Llegaba tarde a casa, como siempre. Aceleró. Esa noche quería llegar pronto, lo había prometido, lo había programado. Había trabajado a un ritmo vertiginoso, pero ni por esas... y tenía tantas ganas de estar en casa. Cumplía Bodas de Plata. Había prometido llegar pronto a casa... y había vuelto a fallar a su mujer. Además, ni siquiera tenía un regalo preparado. Aceleró. Noche, lluvia y niebla se habían aliado en su contra. Aceleró aún más. Quería llegar a casa. Abrazar a su mujer. Contarla que había decidido dejar el trabajo y que por fin sería completamente para ella. No tenía regalo. Escuchó un anuncio en la radio, una voz femenina y musical y un teléfono... anotó mentalmente los números. Por lo menos tendría un detalle. Llamó mientras aceleraba aún más bajo el espesor de la noche grisácea.

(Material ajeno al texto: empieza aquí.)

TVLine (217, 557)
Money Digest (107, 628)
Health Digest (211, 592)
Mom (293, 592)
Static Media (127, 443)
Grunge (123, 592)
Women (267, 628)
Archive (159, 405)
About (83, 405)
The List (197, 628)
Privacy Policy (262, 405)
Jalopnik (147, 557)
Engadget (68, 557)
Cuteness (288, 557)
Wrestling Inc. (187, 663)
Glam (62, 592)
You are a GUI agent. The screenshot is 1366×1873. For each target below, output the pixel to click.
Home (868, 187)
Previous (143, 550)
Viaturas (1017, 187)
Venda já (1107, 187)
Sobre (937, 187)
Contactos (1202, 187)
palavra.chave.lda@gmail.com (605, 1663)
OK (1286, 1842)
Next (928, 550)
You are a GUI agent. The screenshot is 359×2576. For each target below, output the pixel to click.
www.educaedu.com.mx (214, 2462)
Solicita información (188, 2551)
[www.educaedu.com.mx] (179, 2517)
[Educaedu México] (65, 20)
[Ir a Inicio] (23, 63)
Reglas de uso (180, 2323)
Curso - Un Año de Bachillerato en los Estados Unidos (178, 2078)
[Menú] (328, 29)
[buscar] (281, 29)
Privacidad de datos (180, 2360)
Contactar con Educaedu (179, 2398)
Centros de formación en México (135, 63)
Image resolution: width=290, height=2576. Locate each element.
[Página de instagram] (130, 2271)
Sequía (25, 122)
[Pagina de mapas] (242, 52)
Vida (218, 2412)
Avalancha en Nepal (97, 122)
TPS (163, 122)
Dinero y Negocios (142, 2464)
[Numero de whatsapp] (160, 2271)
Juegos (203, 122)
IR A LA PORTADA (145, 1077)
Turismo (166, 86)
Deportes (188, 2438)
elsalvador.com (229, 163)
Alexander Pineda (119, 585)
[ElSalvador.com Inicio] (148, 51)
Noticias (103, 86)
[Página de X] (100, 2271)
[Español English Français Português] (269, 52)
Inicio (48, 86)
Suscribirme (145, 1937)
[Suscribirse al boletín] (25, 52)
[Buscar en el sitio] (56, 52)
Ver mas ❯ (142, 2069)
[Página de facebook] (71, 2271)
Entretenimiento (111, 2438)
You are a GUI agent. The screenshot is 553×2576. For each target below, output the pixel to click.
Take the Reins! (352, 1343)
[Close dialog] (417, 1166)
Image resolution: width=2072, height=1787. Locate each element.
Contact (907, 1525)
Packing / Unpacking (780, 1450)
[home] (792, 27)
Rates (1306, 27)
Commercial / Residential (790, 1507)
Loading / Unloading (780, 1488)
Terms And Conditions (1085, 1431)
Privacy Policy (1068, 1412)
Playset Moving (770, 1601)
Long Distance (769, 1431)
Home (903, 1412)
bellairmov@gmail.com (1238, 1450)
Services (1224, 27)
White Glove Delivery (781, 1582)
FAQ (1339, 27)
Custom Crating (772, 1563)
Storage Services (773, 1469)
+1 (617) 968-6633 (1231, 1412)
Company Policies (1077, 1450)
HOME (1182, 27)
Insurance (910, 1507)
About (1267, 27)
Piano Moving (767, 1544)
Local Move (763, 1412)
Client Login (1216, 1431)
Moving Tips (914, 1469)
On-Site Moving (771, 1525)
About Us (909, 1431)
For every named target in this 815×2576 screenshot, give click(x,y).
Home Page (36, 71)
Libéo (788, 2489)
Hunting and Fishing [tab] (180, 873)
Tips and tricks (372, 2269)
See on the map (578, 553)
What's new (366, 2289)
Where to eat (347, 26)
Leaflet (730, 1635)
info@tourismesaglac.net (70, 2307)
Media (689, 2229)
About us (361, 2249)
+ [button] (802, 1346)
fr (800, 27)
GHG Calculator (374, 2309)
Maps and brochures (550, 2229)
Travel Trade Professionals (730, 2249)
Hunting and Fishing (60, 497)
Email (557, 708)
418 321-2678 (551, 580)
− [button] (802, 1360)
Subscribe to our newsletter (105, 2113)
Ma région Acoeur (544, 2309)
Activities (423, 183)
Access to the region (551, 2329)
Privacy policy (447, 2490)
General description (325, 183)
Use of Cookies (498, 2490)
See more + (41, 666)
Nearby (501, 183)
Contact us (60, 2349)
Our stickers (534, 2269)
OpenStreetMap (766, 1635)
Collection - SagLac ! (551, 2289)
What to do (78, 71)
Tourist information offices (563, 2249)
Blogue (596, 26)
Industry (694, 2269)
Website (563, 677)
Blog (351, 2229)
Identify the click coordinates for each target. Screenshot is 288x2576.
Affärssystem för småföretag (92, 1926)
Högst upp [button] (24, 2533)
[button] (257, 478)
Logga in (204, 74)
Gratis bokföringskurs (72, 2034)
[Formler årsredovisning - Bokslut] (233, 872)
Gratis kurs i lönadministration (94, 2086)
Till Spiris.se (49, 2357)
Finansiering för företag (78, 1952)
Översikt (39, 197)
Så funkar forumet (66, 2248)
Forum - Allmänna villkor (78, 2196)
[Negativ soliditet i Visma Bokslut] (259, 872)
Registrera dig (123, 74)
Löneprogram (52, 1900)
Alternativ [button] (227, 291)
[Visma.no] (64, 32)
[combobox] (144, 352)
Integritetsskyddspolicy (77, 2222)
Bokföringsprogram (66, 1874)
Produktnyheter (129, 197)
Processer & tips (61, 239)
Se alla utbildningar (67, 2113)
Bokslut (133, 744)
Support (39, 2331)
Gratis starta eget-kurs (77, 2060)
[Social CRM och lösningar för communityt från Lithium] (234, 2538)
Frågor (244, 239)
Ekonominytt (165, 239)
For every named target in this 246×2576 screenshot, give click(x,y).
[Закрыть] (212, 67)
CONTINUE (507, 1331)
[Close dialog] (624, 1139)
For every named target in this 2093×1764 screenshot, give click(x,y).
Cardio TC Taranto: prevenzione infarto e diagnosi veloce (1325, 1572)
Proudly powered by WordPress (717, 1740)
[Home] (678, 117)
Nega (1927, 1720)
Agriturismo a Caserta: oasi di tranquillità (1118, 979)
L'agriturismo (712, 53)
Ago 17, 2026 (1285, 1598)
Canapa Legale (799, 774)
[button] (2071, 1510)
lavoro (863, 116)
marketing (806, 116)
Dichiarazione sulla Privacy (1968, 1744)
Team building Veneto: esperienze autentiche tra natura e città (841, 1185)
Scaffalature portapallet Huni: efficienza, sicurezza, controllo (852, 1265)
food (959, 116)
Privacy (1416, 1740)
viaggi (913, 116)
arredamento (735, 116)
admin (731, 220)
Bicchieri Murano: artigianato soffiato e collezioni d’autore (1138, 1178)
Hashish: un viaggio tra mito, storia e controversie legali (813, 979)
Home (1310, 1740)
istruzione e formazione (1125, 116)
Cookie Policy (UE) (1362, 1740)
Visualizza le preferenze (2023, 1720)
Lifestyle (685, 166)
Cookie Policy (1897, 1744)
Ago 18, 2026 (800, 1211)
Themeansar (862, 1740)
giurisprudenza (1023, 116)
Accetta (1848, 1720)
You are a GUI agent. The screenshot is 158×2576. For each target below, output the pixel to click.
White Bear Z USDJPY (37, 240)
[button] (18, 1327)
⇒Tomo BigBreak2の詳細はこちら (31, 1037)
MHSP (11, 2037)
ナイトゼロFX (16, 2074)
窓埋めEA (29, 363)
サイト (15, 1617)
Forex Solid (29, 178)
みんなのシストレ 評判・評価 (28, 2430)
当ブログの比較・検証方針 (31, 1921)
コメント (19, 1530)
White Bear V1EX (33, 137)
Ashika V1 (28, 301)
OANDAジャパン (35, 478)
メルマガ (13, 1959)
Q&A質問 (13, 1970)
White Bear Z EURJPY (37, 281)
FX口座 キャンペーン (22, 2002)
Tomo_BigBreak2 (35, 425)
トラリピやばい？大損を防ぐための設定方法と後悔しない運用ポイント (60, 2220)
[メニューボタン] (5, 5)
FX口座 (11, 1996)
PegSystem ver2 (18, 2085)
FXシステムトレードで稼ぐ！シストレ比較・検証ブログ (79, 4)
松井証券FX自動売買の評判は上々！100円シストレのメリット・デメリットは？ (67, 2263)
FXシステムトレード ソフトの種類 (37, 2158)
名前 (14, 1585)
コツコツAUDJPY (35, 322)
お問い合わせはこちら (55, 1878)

No pudo llegar a casa, ni pronto ni tarde. Una luz frontal, demasiado cercana, invisible a través de la niebla. Un frenazo brusco y un volantazo lo convirtieron en parte de un conjunto de restos metálicos desperdigados bajo la noche. No llegó a casa.

A la mañana siguiente su mujer recibió una llamada. Una voz risueña y cantarina le comunicó que tenía un mensaje de su marido para ella. Un regalo inusual de aniversario. Una llamada a la radio. Te quiero, siempre te he querido y siempre lo haré… –fueron las últimas palabras que le escuchó a su compañero de tantos y tantos años. Lo escuchó con una sonrisa, los ojos envueltos en lágrimas. No tuvo valor para decir a la audiencia que estaba en el funeral de su marido.